According to Mr. Vega, Ecuador has a variety of coffee-growing regions with diverse climates and ecosystems, covering the three continental regions of Costa (coast), Sierra (mountains), and Amazon, and the Galapagos Islands, which together constitute a total planted area of 199,335 hectares. Arabica is predominantly grown in the provinces of Manabí (51.36%) and Loja (21.52%) and harvested in March and October, while Robusta is mainly grown in Orellana (31.72%) and Sucumbíos (27.51%) and comes into season in February and November.
Mr. Vega explained to Produce Report how single-origin coffees are those grown within a specific geographical region, imparting the coffee with an original taste depending on the variety and local soil and climate: “The flavor, the consistency, the acidity, the aroma, the body, and the altitude are unique for this coffee.” This is in contrast to blended coffees, which consist of multiple coffee varieties from different regions mixed to afford a consistent taste. Ecuadorian growers and exporters rely on their expertise to provide gourmet coffee drinkers with the opportunity to enjoy the distinctive tastes of single-origin coffees.
One growing region for single-origin coffee comprises the northern highland provinces of Carchi, Imbabura, and Pichincha, with altitudes of 1000–1800 m, a humid to semi-humid climate, and moderate temperatures. The variety of microclimates and volcanic soils here together produce excellent-quality coffee. The key coffees grown here are Arabica varieties such as Typica, Bourbon, and Caturra, with the harvest season from May to August. Coffees from this region have a very pleasant flavor with intense acidity, an exquisite aroma, and medium body.

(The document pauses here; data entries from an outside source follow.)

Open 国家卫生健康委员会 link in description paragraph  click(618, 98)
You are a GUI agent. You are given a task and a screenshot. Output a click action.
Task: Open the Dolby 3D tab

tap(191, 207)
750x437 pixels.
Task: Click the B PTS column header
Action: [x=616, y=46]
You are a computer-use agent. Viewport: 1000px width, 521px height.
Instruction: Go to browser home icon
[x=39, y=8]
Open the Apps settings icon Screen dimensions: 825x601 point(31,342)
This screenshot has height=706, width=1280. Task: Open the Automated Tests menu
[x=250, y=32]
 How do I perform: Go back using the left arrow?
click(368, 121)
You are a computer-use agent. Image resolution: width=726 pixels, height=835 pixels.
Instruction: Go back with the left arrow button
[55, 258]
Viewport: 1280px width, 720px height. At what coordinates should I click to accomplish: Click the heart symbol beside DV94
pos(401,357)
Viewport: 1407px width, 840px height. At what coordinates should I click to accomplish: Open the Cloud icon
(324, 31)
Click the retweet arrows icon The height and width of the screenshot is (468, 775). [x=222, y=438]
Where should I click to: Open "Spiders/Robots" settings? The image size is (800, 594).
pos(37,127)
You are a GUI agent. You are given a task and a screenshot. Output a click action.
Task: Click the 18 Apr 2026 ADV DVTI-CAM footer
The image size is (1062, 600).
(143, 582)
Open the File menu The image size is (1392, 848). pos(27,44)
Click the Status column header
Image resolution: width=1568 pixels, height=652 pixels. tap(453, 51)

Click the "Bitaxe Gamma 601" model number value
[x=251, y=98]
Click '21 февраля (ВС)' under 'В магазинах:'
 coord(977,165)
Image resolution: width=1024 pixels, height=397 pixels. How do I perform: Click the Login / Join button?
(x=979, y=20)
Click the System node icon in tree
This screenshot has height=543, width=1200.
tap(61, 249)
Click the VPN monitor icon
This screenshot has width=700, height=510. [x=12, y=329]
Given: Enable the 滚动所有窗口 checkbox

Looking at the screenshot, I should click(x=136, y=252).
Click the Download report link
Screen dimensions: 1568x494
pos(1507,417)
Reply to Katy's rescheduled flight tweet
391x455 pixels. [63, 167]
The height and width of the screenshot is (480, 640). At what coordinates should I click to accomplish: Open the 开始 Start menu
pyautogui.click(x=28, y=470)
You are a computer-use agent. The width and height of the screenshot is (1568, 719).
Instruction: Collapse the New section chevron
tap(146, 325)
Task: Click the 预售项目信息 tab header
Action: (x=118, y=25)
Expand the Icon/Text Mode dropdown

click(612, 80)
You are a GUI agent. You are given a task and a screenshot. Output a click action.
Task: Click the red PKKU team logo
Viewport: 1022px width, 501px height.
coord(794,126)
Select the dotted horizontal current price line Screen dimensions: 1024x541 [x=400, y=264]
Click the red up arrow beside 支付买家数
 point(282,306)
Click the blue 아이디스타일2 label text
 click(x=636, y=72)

The southern province of Loja has an altitude of 800–2100 m with moderate temperatures and medium to high humidity. This region includes Vilcabamba, the so-called “Valley of Longevity”, where it is said that one can live for over 100 years due to the healthy climate, nature, and lifestyle. The main coffees grown here include the Arabica varieties Typica, Bourbon, Caturra, Pacas, San Salvador, and Catuai. These have medium to high acidity, an intense and pleasant aroma, a balanced body, and a pleasing fruity flavor.
Zamora-Chinchipe in southeastern Ecuador lies in the Andean-Amazonian region at an altitude of 700–1700 m, and is popular for the Arabica varieties Typica, Bourbon, and Caturra. These coffees have a strong acidity, exquisite aroma, medium body, and a lasting sweet flavor.
The Galapagos Islands are 1000 km west of continental Ecuador and a UNESCO World Heritage Site, representing one of the most important living laboratories. Coffee has been an important product here since 1897, due to the favorable volcanic soil, climate, and warm and cold ocean currents. Coffees from here display a fine to medium acidity, intense aroma, medium body, and rich flavor. The main harvest is from November to February, with a mild crop from July to August.
Ecuador’s diverse range of single-origin coffees therefore provides many options for the gourmet coffee lover. Erika Wang, one of the founders of InkaLab Café, grew up in Ecuador and has brought her knowledge and passion for coffee to her business. As the taste of Chinese consumers for coffee becomes more sophisticated and their demand for specialty coffees increases, Ecuadorian single-origin coffees will be there to serve this niche market.